Awready! The Houston Hip-Hop Conference provided a public space on the University of Houston campus on Wednesday, March 28 to discuss the nation’s 4th largest city’s impact on the music, fashion and politics of hip-hop.
Organized by Digital Projects and Instruction Librarian for Special Collections at the University of Houston Julie Grob, the conference focused on the story of the late DJ Screw (1971-2000). DJ Screw pioneered the “chopped and screwed” genre, Houston’s premiere hip-hop sound.
"Houston hip hop culture is multi-faceted and aesthetically rich and definitely worthy of scholarly examination," said conference panelist Langston Collin Wilkins, a doctoral candidate in folklore and ethnomusicology at Indiana University.
The conference was sponsored by three UH units – the Libraries, the Cynthia Woods Mitchell Center for the Arts and the African American Studies Program – and the Houston Enriches Rice Education (H.E.R.E.) Project at Rice University.

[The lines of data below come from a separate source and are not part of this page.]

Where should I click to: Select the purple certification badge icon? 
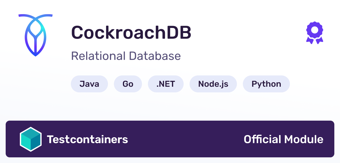pos(315,32)
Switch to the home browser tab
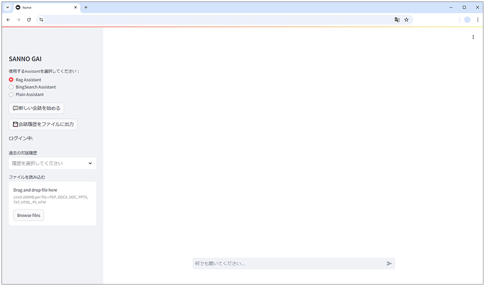The image size is (485, 286). tap(44, 7)
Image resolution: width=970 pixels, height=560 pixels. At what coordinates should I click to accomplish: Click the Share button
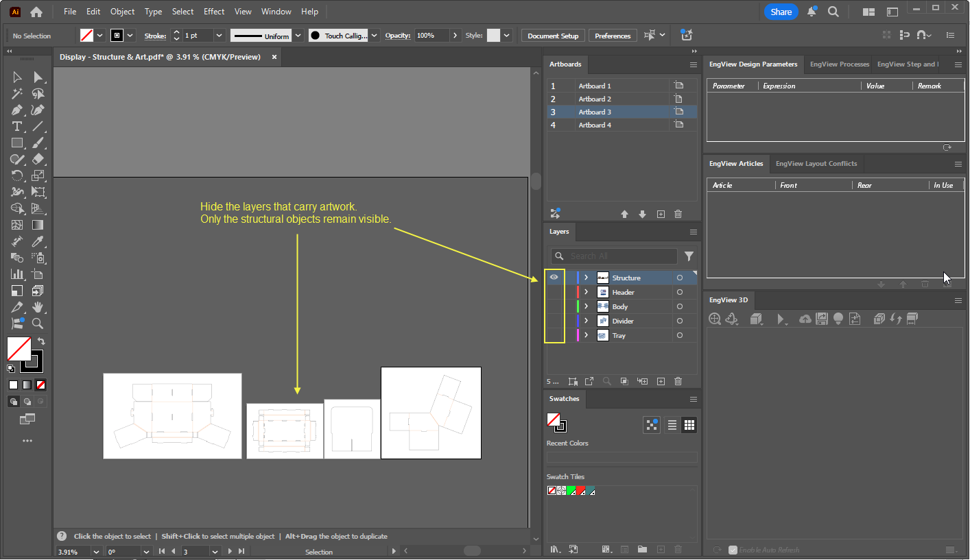coord(781,12)
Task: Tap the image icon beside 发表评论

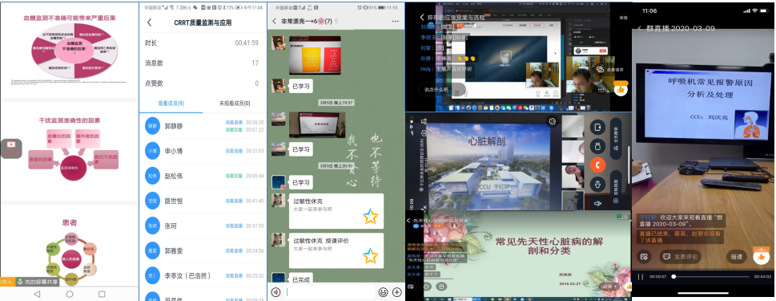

Faniel moderated the day’s first panel, “Origins of Houston Hip Hop,” which featured K-Rino, Ricky Royal and Willie D of the Geto Boys and Steve Fournier, a club owner and event promoter who provided venues for performers in the early days of Houston hip-hop.
The other panels and rapper MC panelists were:
"DJ Screw and The Screwd Up Click" with Big Pokey, Lil Keke, Shorty Mac, and Meshah Hawkins, the wife of late rapper Hawk, and moderated by music writer Lance Scott Walker.
"Slabs & Syrup" with E.S.G., Lil’ Randy, and Eddie Kennedy of 3rd Coast Customs and moderated by Grob, Wilkins, and Dr. Roland J. Peters, associate professor of behavioral sciences at the University of Texas Health Science Center at Houston.
"The Legacy of DJ Screw" with OG Ron C, Chingo Bling, Paul Wall and Bun B of UGK and moderated by radio show host Matt Sonzala.
The conference ended with closing remarks by Dr. Anthony Pinn, Agnes Cullen Arnold Professor of Humanities, Professor of Religious Studies and Director of the H.E.R.E. Project at Rice University. Pinn co-taught with Bun B a Religion and Hip Hop Culture course at Rice.
An extension of the conference is the DJ Screw and the Rise of Houston Hop exhibit on display in the M.D. Anderson Library on UH’s main campus through September 21, 2012. The exhibition features artifacts that are part of the Houston Hip Hop Collection at the University of Houston Libraries.